● Written instruction
Please state, according to the commission passage, who is to hear and determine all appeals.

**** Provided text ****

Besides this Act of Parliament, a commission must be granted to
fifteen at least, in the name of the undertakers, to whom every
county shall have power to join ten, who are to sit with the said
fifteen so often and so long as the said fifteen do sit for affairs
relating to that county, which fifteen, or any seven of them, shall
be directors of the works, to be advised by the said ten, or any
five of them, in matters of right and claim, and the said ten to
adjust differences in the countries, and to have right by process to
appeal in the name either of lords of manors, or privileges of towns
or corporations, who shall be either damaged or encroached upon by
the said work. All appeals to be heard and determined immediately
by the said Lord Chancellor, or commission from him, that the work
may receive no interruption.
This commission shall give power to the said fifteen to press
waggons, carts, and horses, oxen and men, and detain them to work a
certain limited time, and within certain limited space of miles from
their own dwellings, and at a certain rate of payment. No men,
horses, or carts to be pressed against their consent during the
times of hay-time or harvest, or upon market-days, if the person
aggrieved will make affidavit he is obliged to be with his horses or
carts at the said markets.

**** Information supplied ****

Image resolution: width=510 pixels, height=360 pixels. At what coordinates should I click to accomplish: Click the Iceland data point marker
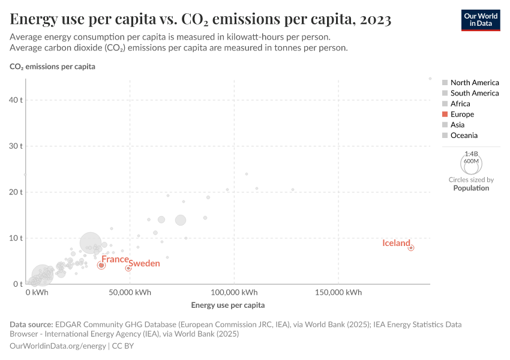(x=411, y=248)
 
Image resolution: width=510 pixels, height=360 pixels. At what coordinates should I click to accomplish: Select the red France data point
(x=101, y=265)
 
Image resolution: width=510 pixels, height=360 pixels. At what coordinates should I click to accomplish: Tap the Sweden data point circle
(x=128, y=268)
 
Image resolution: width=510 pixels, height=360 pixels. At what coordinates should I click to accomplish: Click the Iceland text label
(x=396, y=243)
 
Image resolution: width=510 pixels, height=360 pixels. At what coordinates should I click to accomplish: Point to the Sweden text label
(x=145, y=263)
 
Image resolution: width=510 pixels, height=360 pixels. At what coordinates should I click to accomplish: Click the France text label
(x=115, y=259)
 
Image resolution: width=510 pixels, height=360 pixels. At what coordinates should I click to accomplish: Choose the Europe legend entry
(x=462, y=114)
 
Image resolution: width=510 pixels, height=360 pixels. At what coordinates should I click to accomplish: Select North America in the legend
(x=474, y=82)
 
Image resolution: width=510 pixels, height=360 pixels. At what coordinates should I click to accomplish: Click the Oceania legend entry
(x=464, y=135)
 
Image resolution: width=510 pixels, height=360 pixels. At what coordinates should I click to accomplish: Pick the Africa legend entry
(x=460, y=103)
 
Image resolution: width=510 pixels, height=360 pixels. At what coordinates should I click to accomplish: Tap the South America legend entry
(x=474, y=93)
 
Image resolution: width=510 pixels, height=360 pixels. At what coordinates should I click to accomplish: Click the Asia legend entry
(x=458, y=125)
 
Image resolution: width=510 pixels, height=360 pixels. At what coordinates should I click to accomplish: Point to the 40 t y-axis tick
(x=16, y=100)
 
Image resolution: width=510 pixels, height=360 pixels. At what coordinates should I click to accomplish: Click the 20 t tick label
(x=16, y=192)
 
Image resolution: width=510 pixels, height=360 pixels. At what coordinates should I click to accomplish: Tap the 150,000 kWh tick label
(x=338, y=292)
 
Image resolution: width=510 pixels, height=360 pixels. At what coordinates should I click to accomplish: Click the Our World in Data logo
(x=480, y=19)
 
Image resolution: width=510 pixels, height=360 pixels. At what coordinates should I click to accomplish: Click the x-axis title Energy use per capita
(x=227, y=305)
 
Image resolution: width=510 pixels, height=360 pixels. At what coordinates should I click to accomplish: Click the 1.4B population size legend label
(x=471, y=154)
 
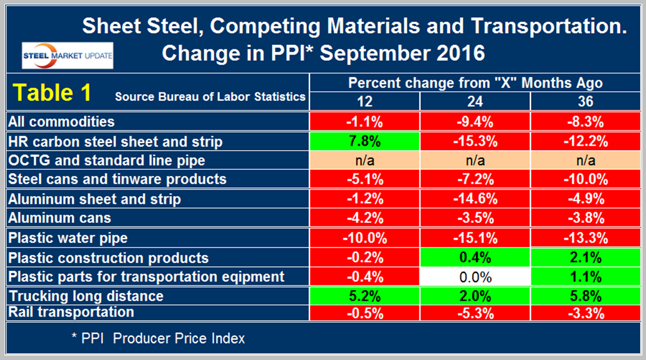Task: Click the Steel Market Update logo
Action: [67, 55]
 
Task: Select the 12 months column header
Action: [364, 101]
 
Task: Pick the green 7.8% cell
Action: [364, 141]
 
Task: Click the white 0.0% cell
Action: [474, 277]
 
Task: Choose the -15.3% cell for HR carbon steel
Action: [474, 141]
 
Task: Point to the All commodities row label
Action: [61, 122]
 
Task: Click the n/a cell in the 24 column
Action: [474, 160]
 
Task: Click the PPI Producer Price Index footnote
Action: [158, 338]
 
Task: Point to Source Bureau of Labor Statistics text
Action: [210, 97]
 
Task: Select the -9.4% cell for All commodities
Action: [474, 122]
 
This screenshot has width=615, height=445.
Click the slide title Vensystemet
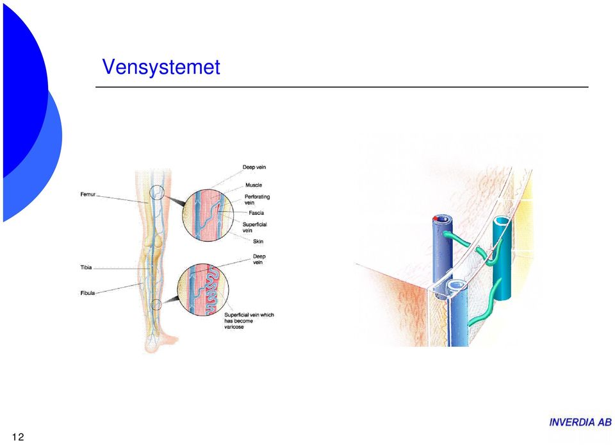point(161,67)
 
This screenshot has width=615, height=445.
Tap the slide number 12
point(18,437)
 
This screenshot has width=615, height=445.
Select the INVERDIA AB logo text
point(580,423)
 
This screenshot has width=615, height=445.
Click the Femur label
point(88,194)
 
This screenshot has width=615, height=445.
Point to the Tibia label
point(86,267)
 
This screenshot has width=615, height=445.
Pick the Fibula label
point(88,293)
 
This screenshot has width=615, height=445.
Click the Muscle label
point(254,185)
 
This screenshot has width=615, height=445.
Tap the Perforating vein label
point(257,199)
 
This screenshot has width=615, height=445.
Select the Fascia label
point(256,213)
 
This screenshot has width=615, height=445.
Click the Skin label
point(258,241)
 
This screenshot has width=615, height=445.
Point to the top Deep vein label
point(254,167)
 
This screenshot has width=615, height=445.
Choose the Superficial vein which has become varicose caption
point(249,321)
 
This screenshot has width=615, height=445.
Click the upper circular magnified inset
point(208,215)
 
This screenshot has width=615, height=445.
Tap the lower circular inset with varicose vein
point(203,289)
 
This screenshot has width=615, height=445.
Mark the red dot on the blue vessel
point(435,219)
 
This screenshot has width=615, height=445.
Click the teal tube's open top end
point(502,221)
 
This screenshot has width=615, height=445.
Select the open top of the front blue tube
point(457,285)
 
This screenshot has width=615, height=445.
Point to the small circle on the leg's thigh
point(157,192)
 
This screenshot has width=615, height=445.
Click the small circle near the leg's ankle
point(156,304)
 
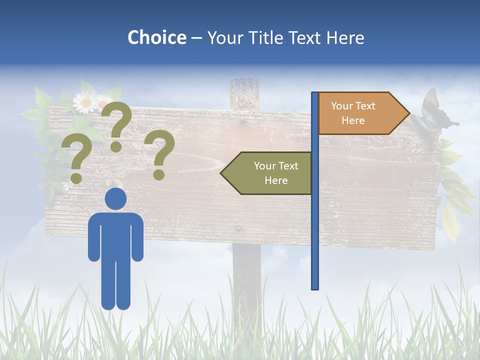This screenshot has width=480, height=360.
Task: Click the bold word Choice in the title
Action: pyautogui.click(x=156, y=38)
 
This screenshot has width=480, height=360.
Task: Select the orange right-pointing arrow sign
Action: pyautogui.click(x=360, y=114)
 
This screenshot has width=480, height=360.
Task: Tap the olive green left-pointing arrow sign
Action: pyautogui.click(x=268, y=174)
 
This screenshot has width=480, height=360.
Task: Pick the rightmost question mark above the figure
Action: pyautogui.click(x=160, y=154)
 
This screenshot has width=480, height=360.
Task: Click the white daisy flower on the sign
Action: pyautogui.click(x=86, y=103)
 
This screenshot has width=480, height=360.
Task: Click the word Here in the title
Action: pyautogui.click(x=345, y=38)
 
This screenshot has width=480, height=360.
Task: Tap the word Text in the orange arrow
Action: pyautogui.click(x=365, y=106)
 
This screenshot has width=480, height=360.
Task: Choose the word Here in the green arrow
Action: pyautogui.click(x=276, y=180)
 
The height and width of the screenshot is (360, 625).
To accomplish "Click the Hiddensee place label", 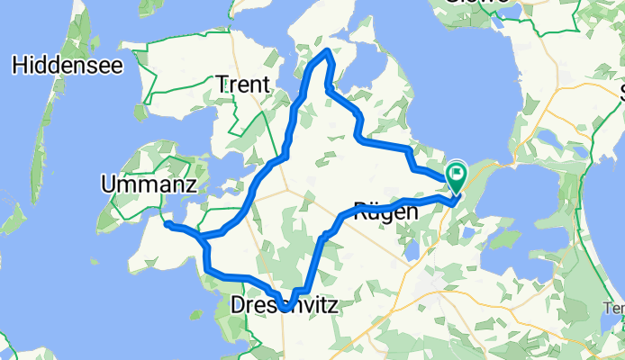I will point(60,65).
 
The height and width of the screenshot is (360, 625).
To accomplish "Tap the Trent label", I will point(243,86).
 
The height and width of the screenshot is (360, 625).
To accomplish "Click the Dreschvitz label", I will point(285,306).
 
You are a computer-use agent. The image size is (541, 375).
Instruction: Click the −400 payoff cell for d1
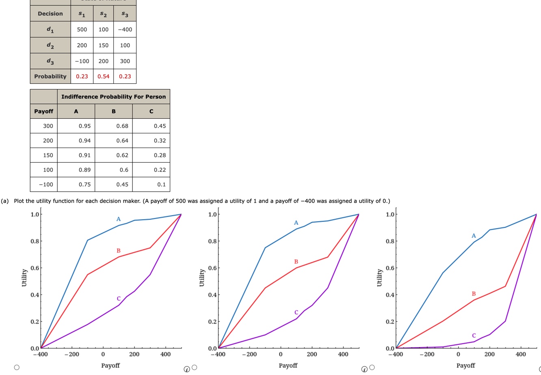pyautogui.click(x=125, y=29)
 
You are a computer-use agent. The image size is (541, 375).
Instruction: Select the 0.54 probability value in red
pyautogui.click(x=103, y=76)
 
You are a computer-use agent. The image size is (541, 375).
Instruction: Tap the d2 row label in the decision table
pyautogui.click(x=50, y=46)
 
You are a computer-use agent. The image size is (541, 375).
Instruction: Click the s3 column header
pyautogui.click(x=125, y=14)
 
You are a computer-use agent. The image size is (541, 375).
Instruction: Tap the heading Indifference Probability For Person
pyautogui.click(x=113, y=96)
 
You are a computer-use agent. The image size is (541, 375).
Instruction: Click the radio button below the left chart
pyautogui.click(x=17, y=367)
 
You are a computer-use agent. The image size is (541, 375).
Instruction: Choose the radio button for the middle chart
pyautogui.click(x=195, y=367)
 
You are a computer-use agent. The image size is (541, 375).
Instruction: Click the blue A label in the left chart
pyautogui.click(x=118, y=219)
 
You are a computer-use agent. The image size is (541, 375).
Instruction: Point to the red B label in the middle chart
pyautogui.click(x=296, y=262)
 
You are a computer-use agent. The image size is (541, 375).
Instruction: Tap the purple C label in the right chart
pyautogui.click(x=474, y=336)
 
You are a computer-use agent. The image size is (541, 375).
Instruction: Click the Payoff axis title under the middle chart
pyautogui.click(x=288, y=365)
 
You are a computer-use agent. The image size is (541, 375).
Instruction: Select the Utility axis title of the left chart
pyautogui.click(x=24, y=277)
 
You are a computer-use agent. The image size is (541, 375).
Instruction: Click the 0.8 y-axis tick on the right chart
pyautogui.click(x=389, y=241)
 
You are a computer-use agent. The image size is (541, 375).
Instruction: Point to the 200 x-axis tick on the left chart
pyautogui.click(x=134, y=354)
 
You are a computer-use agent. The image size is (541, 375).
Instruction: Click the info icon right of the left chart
pyautogui.click(x=186, y=369)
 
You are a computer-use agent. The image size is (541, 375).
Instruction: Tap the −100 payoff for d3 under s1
pyautogui.click(x=82, y=61)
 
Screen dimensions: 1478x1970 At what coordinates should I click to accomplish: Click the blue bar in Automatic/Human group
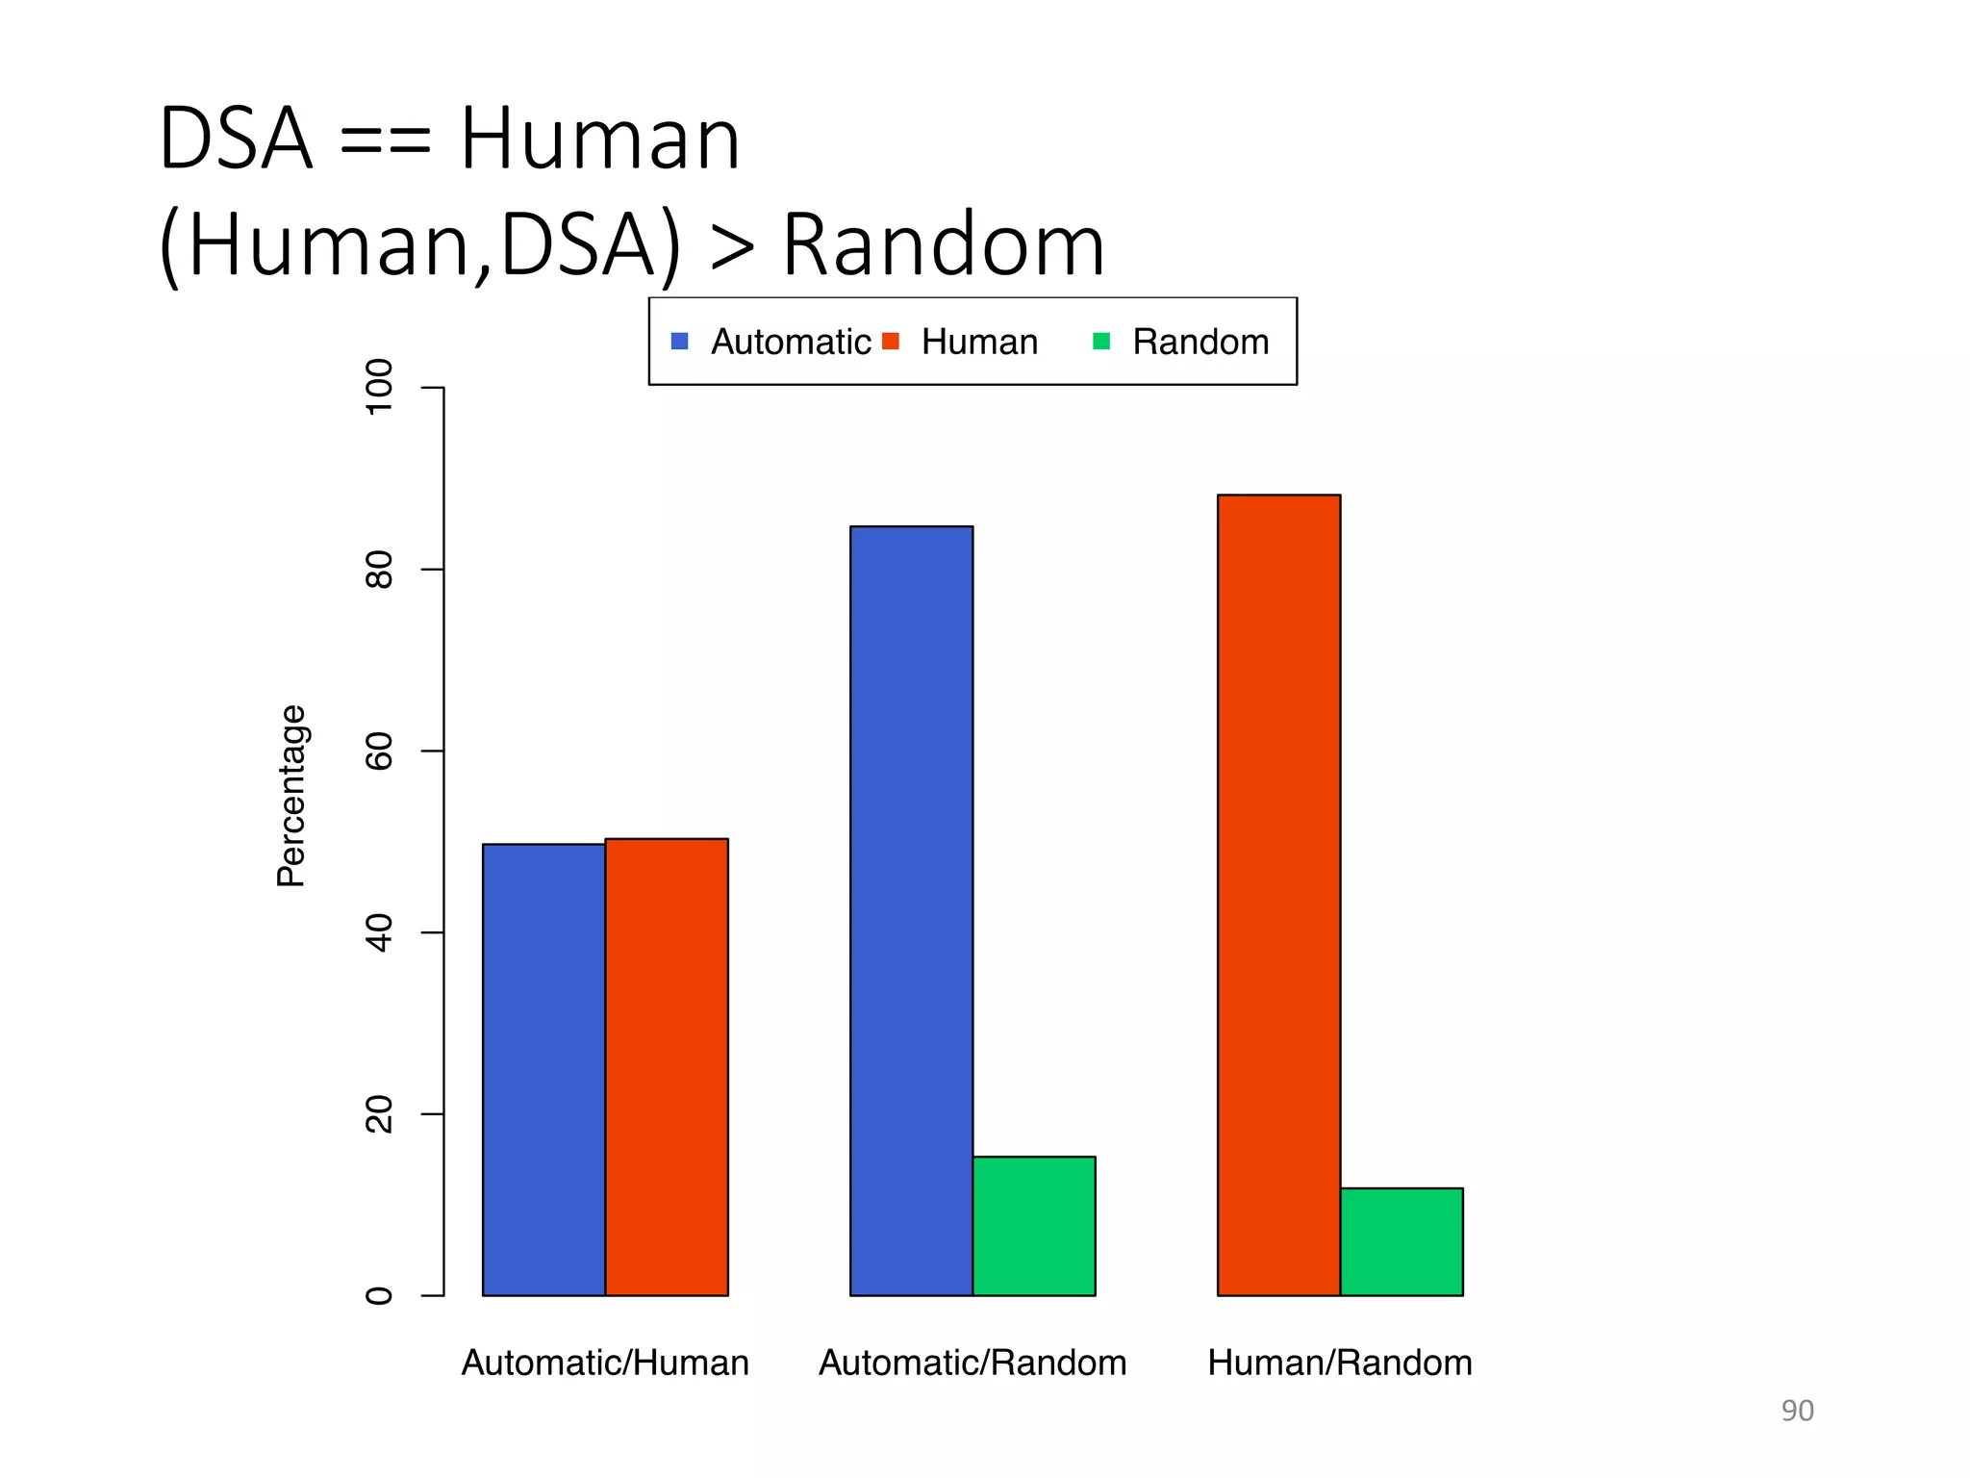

****

● Correct response
The Lord Chancellor, or a commission from him.